● **INFORMATION SUPPLIED**
* * * * * * *

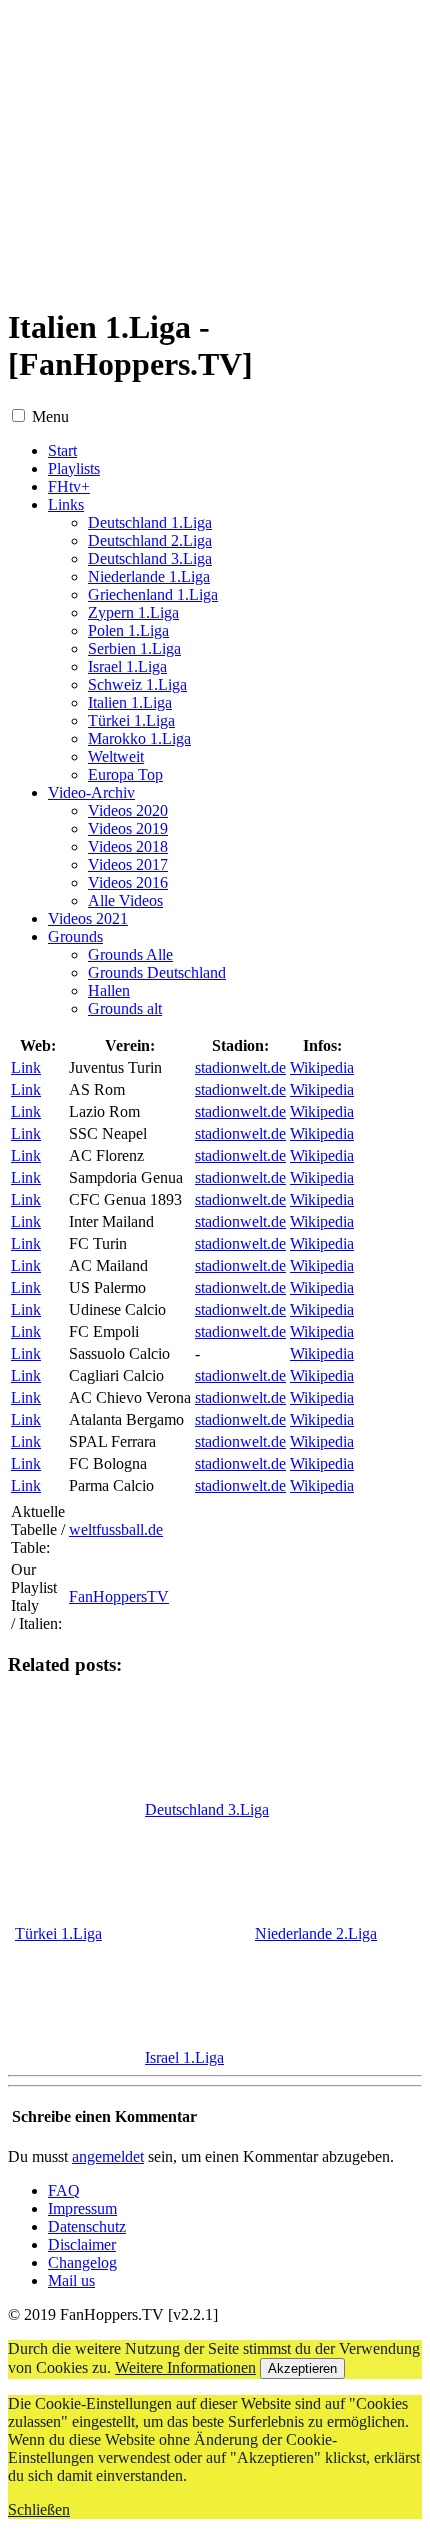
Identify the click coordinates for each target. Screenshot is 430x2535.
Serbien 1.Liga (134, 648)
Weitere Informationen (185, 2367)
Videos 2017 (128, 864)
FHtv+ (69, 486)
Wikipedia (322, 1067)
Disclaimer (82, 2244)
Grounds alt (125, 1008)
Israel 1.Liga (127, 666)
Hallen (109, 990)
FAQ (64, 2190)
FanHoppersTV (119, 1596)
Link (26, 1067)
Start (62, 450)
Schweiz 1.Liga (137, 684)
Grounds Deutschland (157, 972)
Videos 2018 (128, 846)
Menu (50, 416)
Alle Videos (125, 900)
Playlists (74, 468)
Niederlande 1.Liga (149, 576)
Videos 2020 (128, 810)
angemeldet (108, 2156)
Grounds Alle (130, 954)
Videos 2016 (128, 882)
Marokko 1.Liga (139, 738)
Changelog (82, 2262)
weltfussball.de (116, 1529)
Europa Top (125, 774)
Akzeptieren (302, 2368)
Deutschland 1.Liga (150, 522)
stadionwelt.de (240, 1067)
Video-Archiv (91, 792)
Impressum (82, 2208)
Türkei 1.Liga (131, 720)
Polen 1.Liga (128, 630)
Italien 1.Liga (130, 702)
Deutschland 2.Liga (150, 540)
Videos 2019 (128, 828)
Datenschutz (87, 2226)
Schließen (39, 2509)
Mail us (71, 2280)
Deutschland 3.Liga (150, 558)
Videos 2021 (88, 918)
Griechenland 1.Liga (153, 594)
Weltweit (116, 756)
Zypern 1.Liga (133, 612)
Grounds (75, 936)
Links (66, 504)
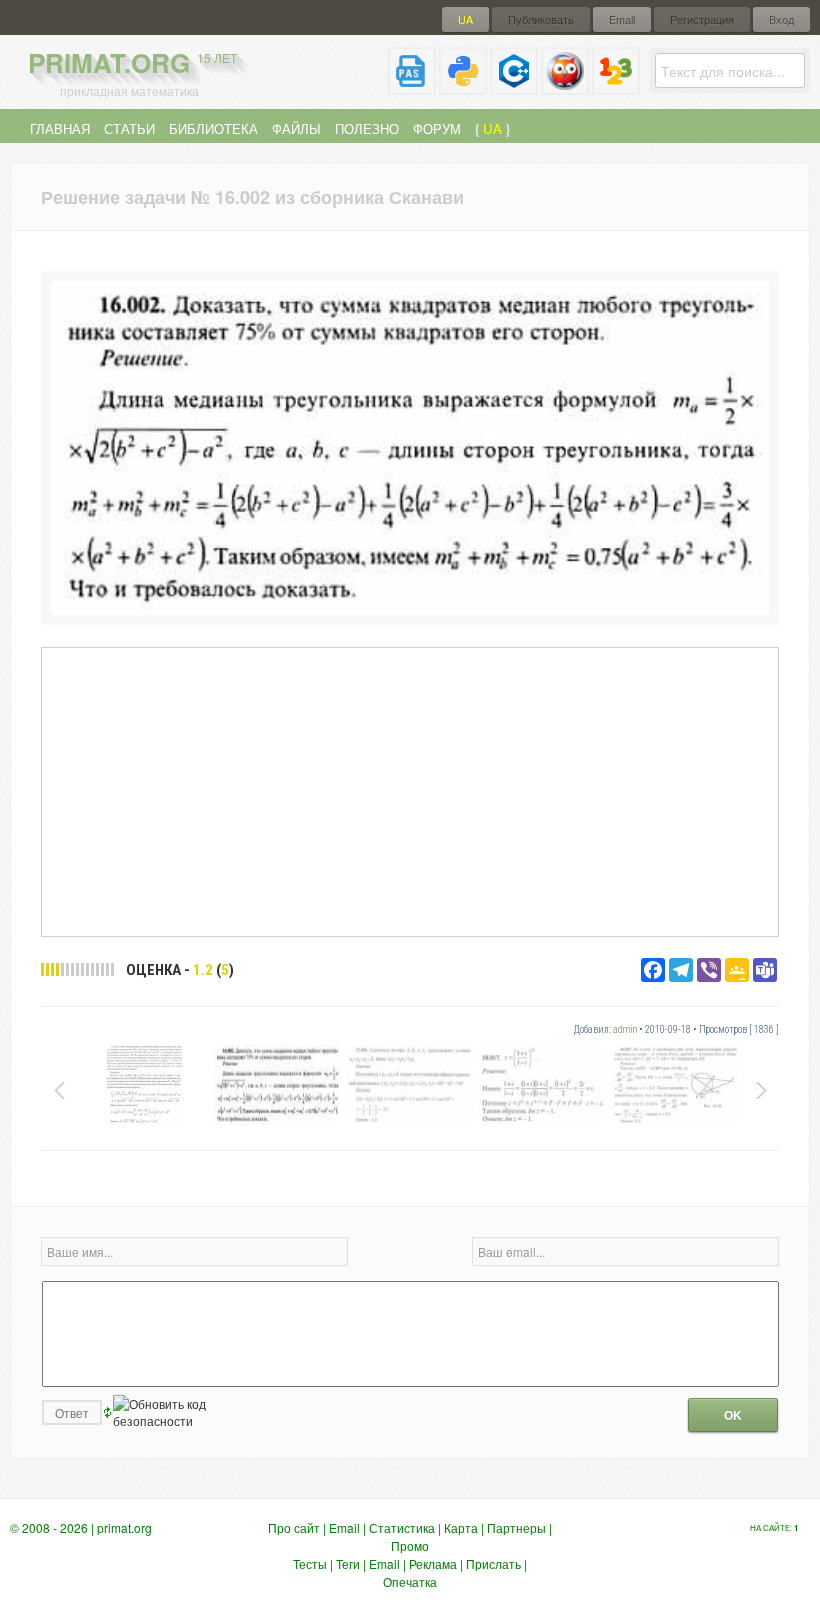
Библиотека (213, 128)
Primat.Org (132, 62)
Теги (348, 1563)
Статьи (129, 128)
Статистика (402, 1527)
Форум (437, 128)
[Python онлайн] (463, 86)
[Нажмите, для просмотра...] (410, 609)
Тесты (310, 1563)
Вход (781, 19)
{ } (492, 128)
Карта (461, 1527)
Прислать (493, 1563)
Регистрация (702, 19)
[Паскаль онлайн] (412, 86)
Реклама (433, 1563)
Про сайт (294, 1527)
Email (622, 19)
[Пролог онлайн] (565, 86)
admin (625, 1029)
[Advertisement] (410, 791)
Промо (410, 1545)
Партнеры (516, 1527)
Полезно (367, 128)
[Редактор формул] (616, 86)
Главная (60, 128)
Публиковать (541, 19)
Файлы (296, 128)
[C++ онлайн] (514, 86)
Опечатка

* * * * * * *

● **DESCRIPTION OF THE TASK**
Sift the data above for lines with "Videos", then copy each one.

● **ANSWER TO THIS PROBLEM**
Videos 2017 (128, 864)
Videos 2018 (128, 846)
Alle Videos (125, 900)
Videos 2020 (128, 810)
Videos 2016 (128, 882)
Videos 2019 (128, 828)
Videos 2021 (88, 918)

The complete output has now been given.